The film kicks off with the Justice League interrupting the Royal Flush Gang during a diamond heist. This robbery is just a diversion, though. A shadowy figure is simply interested in getting the Mirror Master to hide in the batmobile’s rearview mirror while Batman is busy fighting. Once in the batcave, Mirror Master downloads files off the batcomputer that are even more important than Batman’s secret identity.

The files contain Batman’s secret contingency plans for taking down each member of the Justice League if any of them ever go rogue or fall under the influence of mind control. Vandal Savage, the mastermind behind the Legion of Doom, has tweaked Batman’s original plans, making them lethal instead of merely incapacitating. Savage enlists some of the Justice League’s nemeses (Metallo, Bane, Cheetah, Star Sapphire, Mirror Master, and Ma’alefa’ak) to enact these adapted death traps. Once the Justice League is out of the way, he will be free to create a solar flare that will destroy half of the earth’s population and disable most of the world’s technology, allowing him to restart humanity in his own image.

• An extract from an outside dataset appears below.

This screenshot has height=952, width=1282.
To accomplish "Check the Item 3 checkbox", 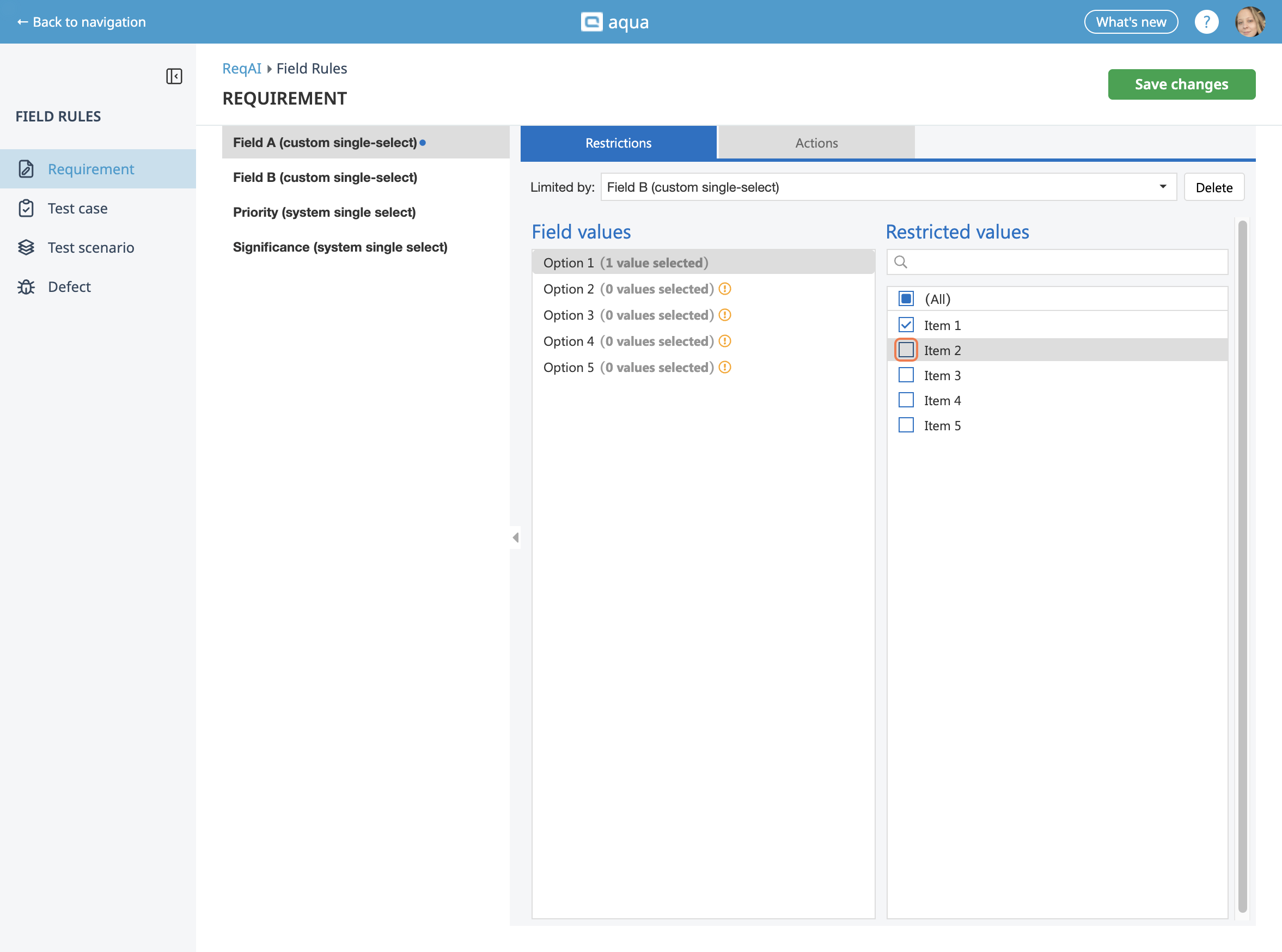I will [906, 375].
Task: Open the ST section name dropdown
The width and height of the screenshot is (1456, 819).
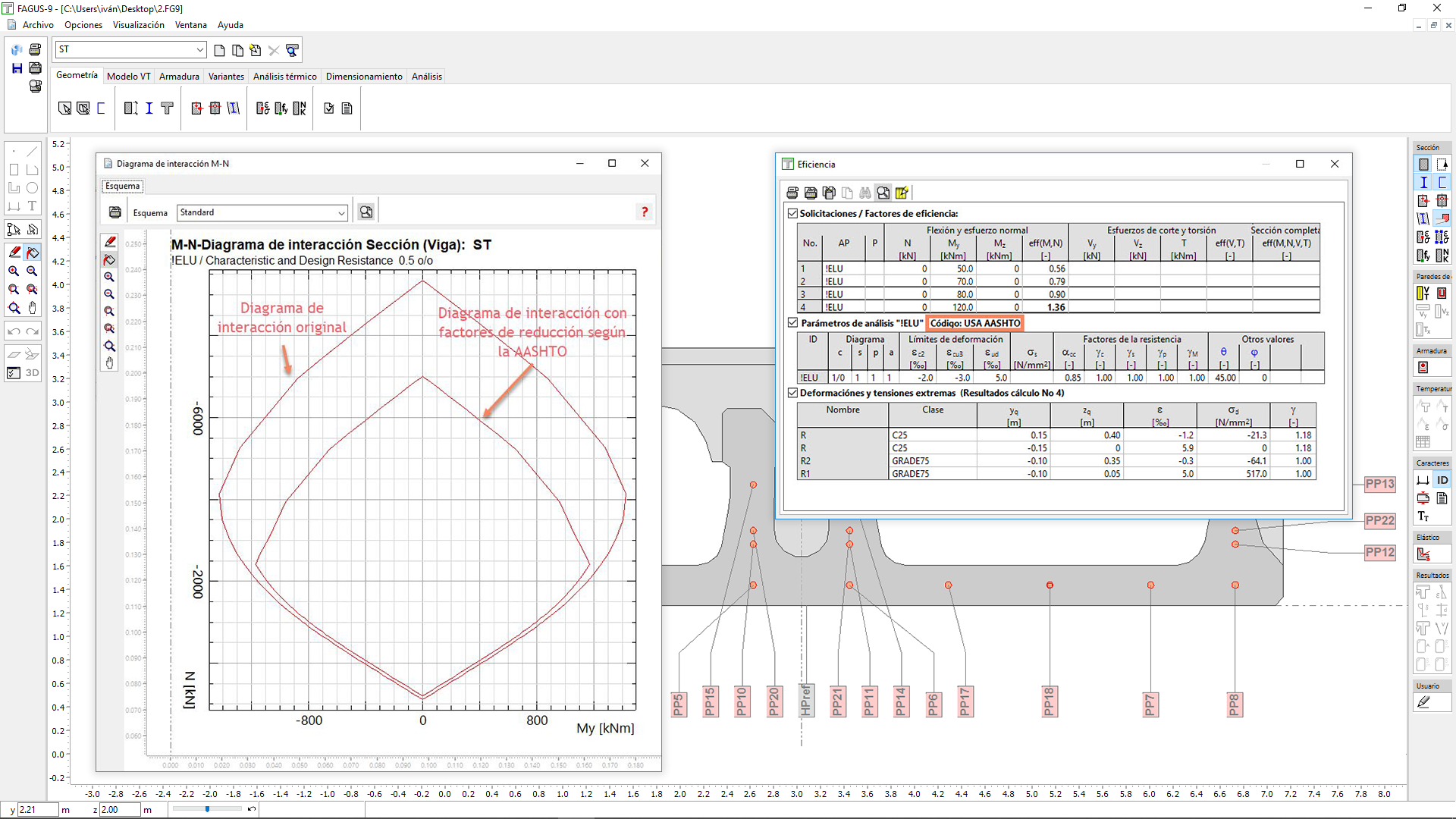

Since the story has to end in a single viewing, the resolution leaves something to be desired. Creating Batman's contingency files required detailed information on each hero's physical, psychological, and emotional make-up, much of which could only be gathered through trust between the League members. The comics could spend multiple issues dealing with the fallout of Batman’s betrayal and how everyone in the League feels about such a violation, even showing each member’s vote on whether Batman should be allowed to stay in the Justice League. The movie has to tie up all those loose ends in just a few minutes, so the ending feels rushed. In the same way that the story leaves you wanting more, the single-disc DVD’s special features fail to impress. Other DC offerings have included such bonuses as additional short films, behind-the-scenes documentaries, and the unaired Aquaman pilot. Justice League: Doom only provides a sneak peek of an upcoming DC animated feature and several trailers for cartoons. You have to buy the Blu-ray combo pack or the two-disc DVD edition for additional features.

While the story is serviceable adaptation, the voice acting is superb. Kevin Conroy and Tim Daly reprise their roles of Batman and Superman, the characters they played in the ‘90s cartoons. Nathan Fillion, a veteran of the Justice League cartoon and Green Lantern: Emerald Knights, lends a heroic voice to Green Lantern. And Michael Rosenbaum, a fan favorite as Lex Luthor on Smallville and as the Flash on Justice League, returns to breathe life into the Scarlet Speedster.